Lead us to a convention center, and hopefully deliver us from ever having to go through this again.

CRU Casper LLC, which bought the Parkway Plaza a year ago, has been working with Casper officials about a convention -- no longer "conference" -- center south of the hotel, community development director Liz Becher told city council during a work session Tuesday.

This time, the responsibility is mostly on the developer instead of some of the messier public-private proposals in years past.

Becher outlined a three-phase process for the concept, design and construction of the convention center.

"We're asking the developer with phase one to talk about and provide conceptual drawings for the actual convention center concept," Becher said.

It would start with council approving a memorandum of understanding with the developer, Costa Mesa, Calif.-based CRU Real Estate Group, the parent company of CRU Casper, LLC.

The developer's proposal so far includes a 40,000-square-foot facility would have a 25,000-square-foot ballroom plus offices and other rooms, she said. This would be submitted to the city by Sept. 30. The drawings would include the building footprint, parking, floor plans, utility connections and other basic infrastructure.

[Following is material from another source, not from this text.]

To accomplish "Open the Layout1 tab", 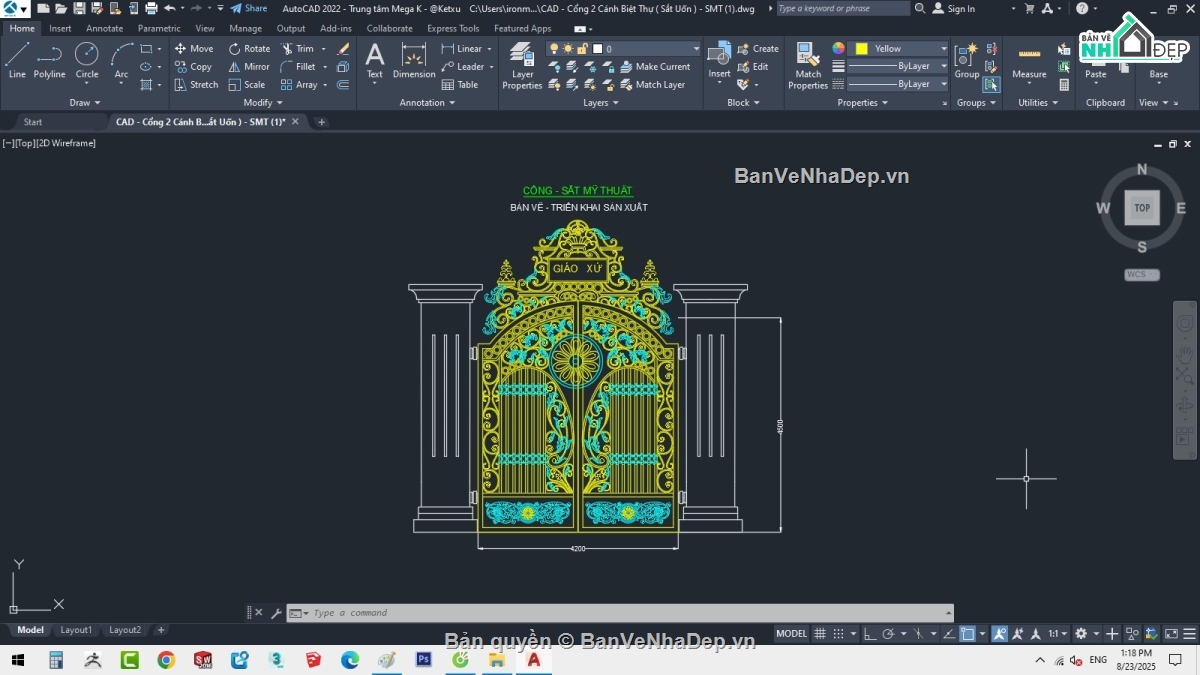I will (x=76, y=630).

The company also would submit a rough cost estimate, and documents necessary for the city to conduct due diligence about market influences, financial statements, working capital and so forth.

The city's obligations would include the cleaning the area of the North Platte River as part of the ongoing, and usually grant-financed, Platte River Revival. The city also would rename West E Street "Parkway Plaza Drive." The hotel is the only occupant on the street.

There also would be a mutual obligation of confidentiality.

If CRU or the city doesn't like what's happening, the deal is dead.

If it lives, CRU would move to the second phase with a site plan, construction budget, proposed landscaping, and recreational access to the river.

The city would provide conceptual drawings to beautify and improve West D and E streets, the North Center Street railroad underpass. The drawings would include traffic management improvements, and proposals for better lighting.

The city also would submit a letter of commitment for those improvements.

The deadline for the second phase would be Feb. 28.

To this point, the city's only expense would be labor, Becher said. "There's staff time, but no hard bucks."

Again, if CRU or the city doesn't like what's happening, the deal is dead.

If it lives, they move to phase three.

CRU would obtain the permits and begin construction, with an estimated completion date of March 31, 2018.

Meanwhile, the city would make its improvements. It also would install directional signage to the convention center at the developer's expense, she said.

The city needs to maintain its infrastructure regardless of the what happens with the convention center, such as repairing the crumbling concrete on the North Center Street underpass, City Manager V.H. McDonald said. "We're going to need to do that anyway."

For the city's part, the money is already in the bank, Becher said after her presentation.

The city set aside about $5 million for the last proposal for a conference center, which would have been built on the old Amoco refinery site now known as the Platte River Commons.

The $5 million was to lease the land on the Commons and then sublease it to a private contractor. That stalled out for good a year ago.

Other proposals that came and went included a major project downtown, and a conference center-hotel complex next to the Casper Events Center.

The latter was pitched as a sure thing in November with the promise "We’ll definitely be throwing some dirt by March," which spurred a denial from the city manager's office.

This time, the public commitment comes with a lot more caution, Becher said. "We have outs, so that if there is not delivery on either sides party, we can back out."